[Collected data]
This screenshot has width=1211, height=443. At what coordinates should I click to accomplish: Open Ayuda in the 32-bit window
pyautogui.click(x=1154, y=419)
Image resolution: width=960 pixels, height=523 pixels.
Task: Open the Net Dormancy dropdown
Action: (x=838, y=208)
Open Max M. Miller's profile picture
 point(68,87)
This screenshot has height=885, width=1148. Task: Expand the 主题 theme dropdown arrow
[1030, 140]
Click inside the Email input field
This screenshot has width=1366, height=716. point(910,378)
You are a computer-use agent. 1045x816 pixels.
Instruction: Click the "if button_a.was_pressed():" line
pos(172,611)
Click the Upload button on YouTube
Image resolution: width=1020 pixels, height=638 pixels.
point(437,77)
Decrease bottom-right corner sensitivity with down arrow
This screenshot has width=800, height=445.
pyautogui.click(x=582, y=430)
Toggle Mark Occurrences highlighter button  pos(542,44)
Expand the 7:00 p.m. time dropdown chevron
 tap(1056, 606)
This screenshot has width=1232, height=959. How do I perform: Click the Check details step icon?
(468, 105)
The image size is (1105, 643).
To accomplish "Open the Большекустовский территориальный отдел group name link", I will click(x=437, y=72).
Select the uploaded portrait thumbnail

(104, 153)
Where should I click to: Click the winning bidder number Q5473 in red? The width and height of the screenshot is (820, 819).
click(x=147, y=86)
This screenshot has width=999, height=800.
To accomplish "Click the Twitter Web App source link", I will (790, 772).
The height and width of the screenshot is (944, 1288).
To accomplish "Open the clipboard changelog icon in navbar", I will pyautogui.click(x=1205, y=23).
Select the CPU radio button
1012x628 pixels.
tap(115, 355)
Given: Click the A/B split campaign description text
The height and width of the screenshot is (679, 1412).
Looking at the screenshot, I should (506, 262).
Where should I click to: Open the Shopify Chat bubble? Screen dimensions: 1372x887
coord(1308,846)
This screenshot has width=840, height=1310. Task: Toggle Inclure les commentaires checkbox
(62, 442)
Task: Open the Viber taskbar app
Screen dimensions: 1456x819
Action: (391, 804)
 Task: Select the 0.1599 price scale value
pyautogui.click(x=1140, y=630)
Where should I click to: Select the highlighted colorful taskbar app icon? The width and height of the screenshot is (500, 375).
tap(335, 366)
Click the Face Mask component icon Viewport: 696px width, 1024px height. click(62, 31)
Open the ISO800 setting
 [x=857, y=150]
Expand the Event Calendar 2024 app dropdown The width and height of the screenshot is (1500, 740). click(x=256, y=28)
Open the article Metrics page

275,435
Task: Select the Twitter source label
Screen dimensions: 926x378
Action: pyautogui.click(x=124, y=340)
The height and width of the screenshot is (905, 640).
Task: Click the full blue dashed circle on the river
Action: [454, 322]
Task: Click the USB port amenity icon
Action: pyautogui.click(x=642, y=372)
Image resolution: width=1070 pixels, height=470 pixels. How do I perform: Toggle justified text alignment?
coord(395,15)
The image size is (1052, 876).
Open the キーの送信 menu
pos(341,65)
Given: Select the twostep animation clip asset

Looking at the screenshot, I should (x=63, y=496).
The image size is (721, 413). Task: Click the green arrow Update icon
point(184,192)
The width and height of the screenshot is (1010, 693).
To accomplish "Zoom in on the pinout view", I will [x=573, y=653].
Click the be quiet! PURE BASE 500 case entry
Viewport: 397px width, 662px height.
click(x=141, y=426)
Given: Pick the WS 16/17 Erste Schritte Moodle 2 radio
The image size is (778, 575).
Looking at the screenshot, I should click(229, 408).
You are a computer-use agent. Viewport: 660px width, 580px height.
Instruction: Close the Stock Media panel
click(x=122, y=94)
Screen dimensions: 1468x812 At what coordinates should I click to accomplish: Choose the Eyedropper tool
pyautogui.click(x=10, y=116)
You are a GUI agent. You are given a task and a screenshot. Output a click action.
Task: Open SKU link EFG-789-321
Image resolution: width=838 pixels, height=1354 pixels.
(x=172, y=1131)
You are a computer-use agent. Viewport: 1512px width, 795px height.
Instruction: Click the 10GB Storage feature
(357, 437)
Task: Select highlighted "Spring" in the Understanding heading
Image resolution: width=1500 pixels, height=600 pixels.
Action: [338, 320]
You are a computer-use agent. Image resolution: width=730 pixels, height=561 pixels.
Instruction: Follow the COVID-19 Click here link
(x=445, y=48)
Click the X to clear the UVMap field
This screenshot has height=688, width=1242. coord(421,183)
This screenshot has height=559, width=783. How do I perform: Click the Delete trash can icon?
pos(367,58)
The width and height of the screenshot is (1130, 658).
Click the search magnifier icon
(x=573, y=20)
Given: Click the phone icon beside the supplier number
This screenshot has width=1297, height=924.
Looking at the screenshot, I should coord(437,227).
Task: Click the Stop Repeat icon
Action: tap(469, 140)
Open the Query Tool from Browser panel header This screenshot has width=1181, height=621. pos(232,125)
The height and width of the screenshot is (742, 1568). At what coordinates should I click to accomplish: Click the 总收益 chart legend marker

- **Set task**:
Reproduce the whole listing above line for line, with no changes at all.

- **Full response**:
This screenshot has width=1211, height=443. At what coordinates should I click to accomplish: Open Ayuda in the 32-bit window
pyautogui.click(x=1154, y=419)
Image resolution: width=960 pixels, height=523 pixels.
Task: Open the Net Dormancy dropdown
Action: (x=838, y=208)
Open Max M. Miller's profile picture
 point(68,87)
This screenshot has height=885, width=1148. Task: Expand the 主题 theme dropdown arrow
[1030, 140]
Click inside the Email input field
This screenshot has width=1366, height=716. point(910,378)
You are a computer-use agent. 1045x816 pixels.
Instruction: Click the "if button_a.was_pressed():" line
pos(172,611)
Click the Upload button on YouTube
Image resolution: width=1020 pixels, height=638 pixels.
point(437,77)
Decrease bottom-right corner sensitivity with down arrow
This screenshot has width=800, height=445.
pyautogui.click(x=582, y=430)
Toggle Mark Occurrences highlighter button  pos(542,44)
Expand the 7:00 p.m. time dropdown chevron
 tap(1056, 606)
This screenshot has width=1232, height=959. How do I perform: Click the Check details step icon?
(468, 105)
The image size is (1105, 643).
To accomplish "Open the Большекустовский территориальный отдел group name link", I will click(x=437, y=72).
Select the uploaded portrait thumbnail

(104, 153)
Where should I click to: Click the winning bidder number Q5473 in red? The width and height of the screenshot is (820, 819).
click(x=147, y=86)
This screenshot has width=999, height=800.
To accomplish "Click the Twitter Web App source link", I will (790, 772).
The height and width of the screenshot is (944, 1288).
To accomplish "Open the clipboard changelog icon in navbar", I will pyautogui.click(x=1205, y=23).
Select the CPU radio button
1012x628 pixels.
tap(115, 355)
Given: Click the A/B split campaign description text
The height and width of the screenshot is (679, 1412).
Looking at the screenshot, I should (506, 262).
Where should I click to: Open the Shopify Chat bubble? Screen dimensions: 1372x887
coord(1308,846)
This screenshot has width=840, height=1310. Task: Toggle Inclure les commentaires checkbox
(62, 442)
Task: Open the Viber taskbar app
Screen dimensions: 1456x819
Action: (391, 804)
 Task: Select the 0.1599 price scale value
pyautogui.click(x=1140, y=630)
Where should I click to: Select the highlighted colorful taskbar app icon? The width and height of the screenshot is (500, 375).
tap(335, 366)
Click the Face Mask component icon Viewport: 696px width, 1024px height. click(62, 31)
Open the ISO800 setting
 [x=857, y=150]
Expand the Event Calendar 2024 app dropdown The width and height of the screenshot is (1500, 740). click(x=256, y=28)
Open the article Metrics page

275,435
Task: Select the Twitter source label
Screen dimensions: 926x378
Action: pyautogui.click(x=124, y=340)
The height and width of the screenshot is (905, 640).
Task: Click the full blue dashed circle on the river
Action: [454, 322]
Task: Click the USB port amenity icon
Action: pyautogui.click(x=642, y=372)
Image resolution: width=1070 pixels, height=470 pixels. How do I perform: Toggle justified text alignment?
coord(395,15)
The image size is (1052, 876).
Open the キーの送信 menu
pos(341,65)
Given: Select the twostep animation clip asset

Looking at the screenshot, I should (x=63, y=496).
The image size is (721, 413). Task: Click the green arrow Update icon
point(184,192)
The width and height of the screenshot is (1010, 693).
To accomplish "Zoom in on the pinout view", I will [x=573, y=653].
Click the be quiet! PURE BASE 500 case entry
Viewport: 397px width, 662px height.
click(x=141, y=426)
Given: Pick the WS 16/17 Erste Schritte Moodle 2 radio
The image size is (778, 575).
Looking at the screenshot, I should click(229, 408).
You are a computer-use agent. Viewport: 660px width, 580px height.
Instruction: Close the Stock Media panel
click(x=122, y=94)
Screen dimensions: 1468x812 At what coordinates should I click to accomplish: Choose the Eyedropper tool
pyautogui.click(x=10, y=116)
You are a GUI agent. You are given a task and a screenshot. Output a click action.
Task: Open SKU link EFG-789-321
Image resolution: width=838 pixels, height=1354 pixels.
(x=172, y=1131)
You are a computer-use agent. Viewport: 1512px width, 795px height.
Instruction: Click the 10GB Storage feature
(357, 437)
Task: Select highlighted "Spring" in the Understanding heading
Image resolution: width=1500 pixels, height=600 pixels.
Action: [338, 320]
You are a computer-use agent. Image resolution: width=730 pixels, height=561 pixels.
Instruction: Follow the COVID-19 Click here link
(x=445, y=48)
Click the X to clear the UVMap field
This screenshot has height=688, width=1242. coord(421,183)
This screenshot has height=559, width=783. How do I perform: Click the Delete trash can icon?
pos(367,58)
The width and height of the screenshot is (1130, 658).
Click the search magnifier icon
(x=573, y=20)
Given: Click the phone icon beside the supplier number
This screenshot has width=1297, height=924.
Looking at the screenshot, I should coord(437,227).
Task: Click the Stop Repeat icon
Action: tap(469, 140)
Open the Query Tool from Browser panel header This screenshot has width=1181, height=621. pos(232,125)
The height and width of the screenshot is (742, 1568). At what coordinates should I click to accomplish: Click the 总收益 chart legend marker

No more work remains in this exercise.